以下に様々な節税対策を紹介しますが、例えば、法人の場合は、生命保険加入などの「福利厚生費」として生命保険料の経費計上が認められますが、個人事業主の場合は経費計上出来ません(ただ、ある一定限度で控除可能)。また、法人では経費計上可能な範囲が個人事業主よりも広い上に、所得に対する累進課税ではないため、法人住民税額以上に利益が出ていれば、個人事業主よりも節税になると考えられます。
青色申告の利点、節税
個人事業又は株式会社、合同会社といった法人に係わらず、青色申告行う事は節税対策として有効です。但し、青色申告の利点を受けるためには、会社の帳簿を確実に作成し、会計・経理資料を保存することが必要です。
青色申告を行う事の具体的な利点は、(1)青色申告を行った合同会社等の法人の場合、当該事業年度に発生した赤字に関しては、翌年度から7年間に渡って繰り越す経理処理が可能で、この間に黒字が発生した場合は、この繰越額と相殺できるので、大きな節税効果が期待できること。また、(2)青色申告を行った会社は、租税特別法の適用対象会社となり、様々な租税上の優遇を受けることが可能になる2つを挙げることができます。
青色申告の申請と承認要件
青色申告は、個人事業、会社に係わらず活用することで大きな節税効果かが期待できますが、この申請・承認には以下に掲げる2つ要件を具備する必要があります。
1.税務署に対する申請と税務署の承認
青色申告を行うには、「青色申告の承認申請書」を所轄の税務署に対して、ある一定の期日までに提出する必要があります。また、この申請書の提出は、青色申告の承認が1度なされた後も、税務署や税法上の通達で定められた条件をクリアしなければ、取り消し対象になる可能性が生じるので注意が必要です。
2.青色申告の条件として設定されている帳簿記帳や管理を怠らないこと
青色申告を行うには、事業に発生する取引に関する帳簿や書類を経理上、会計上の定型化された方法で記録・保存することが必要です。決算は、これらの帳簿や会計資料を元に事業年度終了日に行い、また、決算書類や帳簿、請求書等の経理資料は、7年間保管することが義務化されています。
役員報酬と節税
合同会社は、株式会社と異なり、「所有と経営の分離」が行われていない会社形態なので、株式会社で言う株主でない(出資者でない)合同会社の役員は存在しません。ただ、合同会社に出資のみを行うのか、それとも、代表社員や業務執行社員といった株式会社で言う株主兼役員になることも考えられます。

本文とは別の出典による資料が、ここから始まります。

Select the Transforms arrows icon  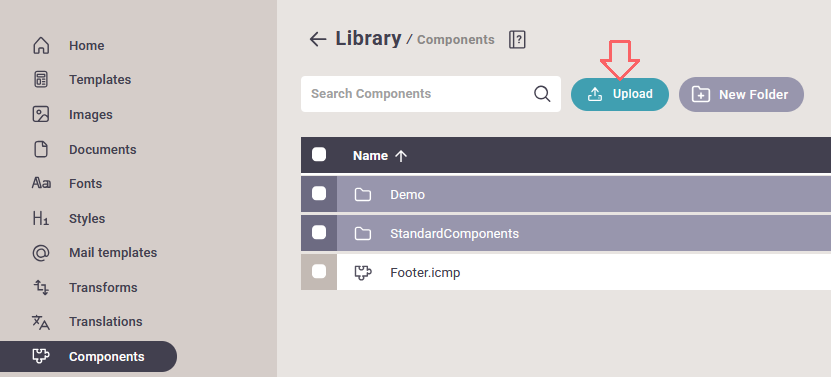(x=41, y=287)
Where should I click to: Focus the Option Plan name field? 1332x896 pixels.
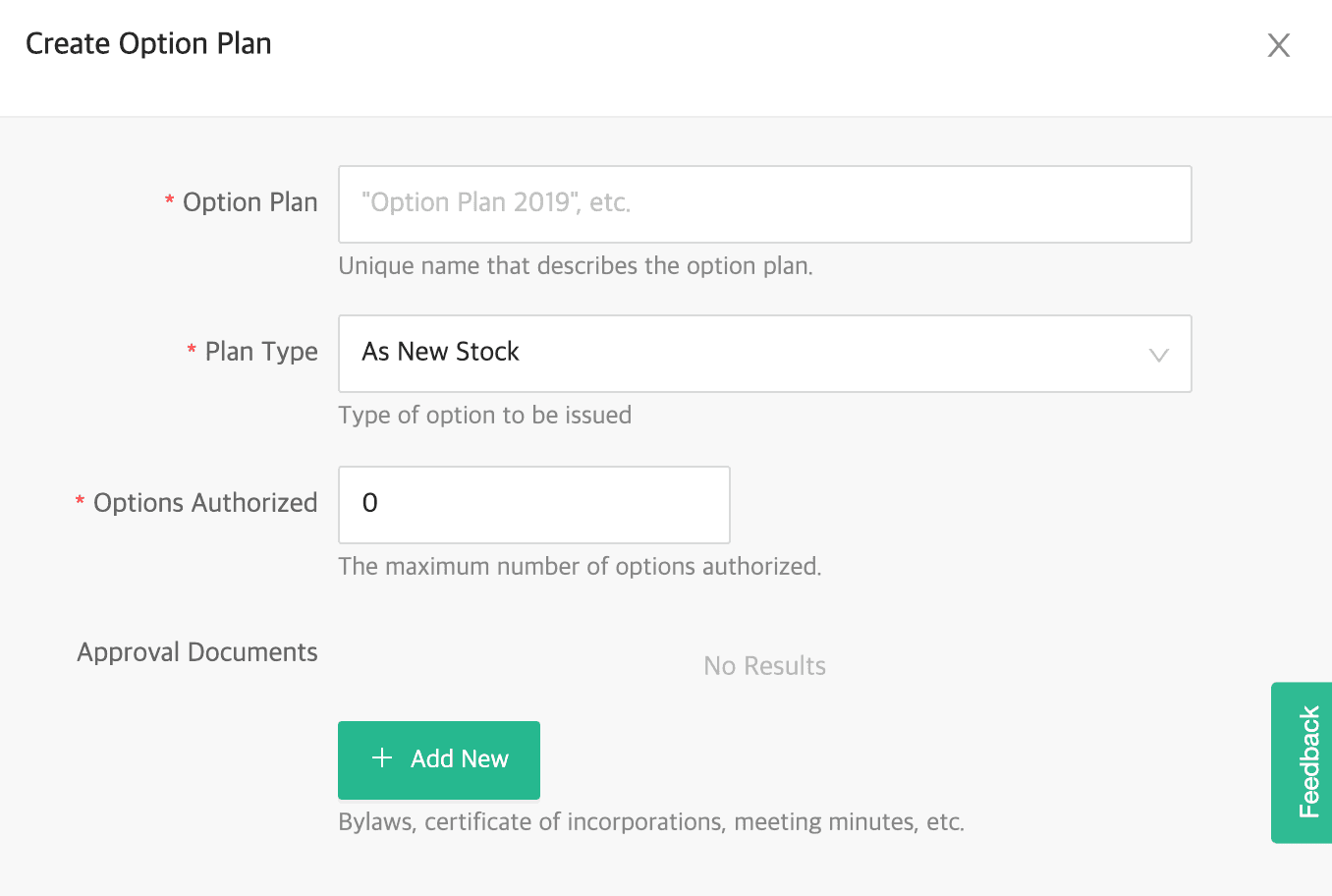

合同会社でも株式会社と同様の役員報酬ルールが適用されるので、この役員報酬ルールを順守すれば、この金額を合同会社の損金として計上することができます。役員報酬額の設定やその分散に取り、節税可能な金額は大きく異なり、利益を殆ど計上しない会計上の処理も出来ないことはありまあせん。
ただ、この場合には会社に対する課税は殆どありませんが、役員として個人に課せられる役員報酬分の課税額が大きくなります。そこで、会社設立時に深くかかわった行政書士等の専門家を窓口にして、合同会社の税務処理に詳しい税理士のアドバイスを受けるとよいでしょう。また、役員報酬額の決定は、法人税の大きくかかわる事項であることはもちろんのこと、同時に、第二の税金とも言うべき社会保険料額にも大きく関わる事項なので、この点については、目先の節税にとらわれず、専門家の幅広い専門知識と経験を活かして節税方針を立てることが肝要です。
経費計上可能な役員報酬は3種類
2006年から会社の役員に対する報酬に関する規定が大きく改正され、従来と比較して経費計上可能な役員報酬の種類は、いかに掲げる僅か3種類のみに限定されました。これに該当しない項目は課税対象となります。
1.事前確定届出給与
役員賞与は従来経費として計上できませんでしたが、税制改正により、事前に確定した給与を予め提出期限内に税務署に必要書類等を提出することで、経費として処理することが可能です。提出期限は、「事業年度の開始から4か月を経過する日」、もしくは、「株主総会から1か月経過する日」のどちらか早い方とされています。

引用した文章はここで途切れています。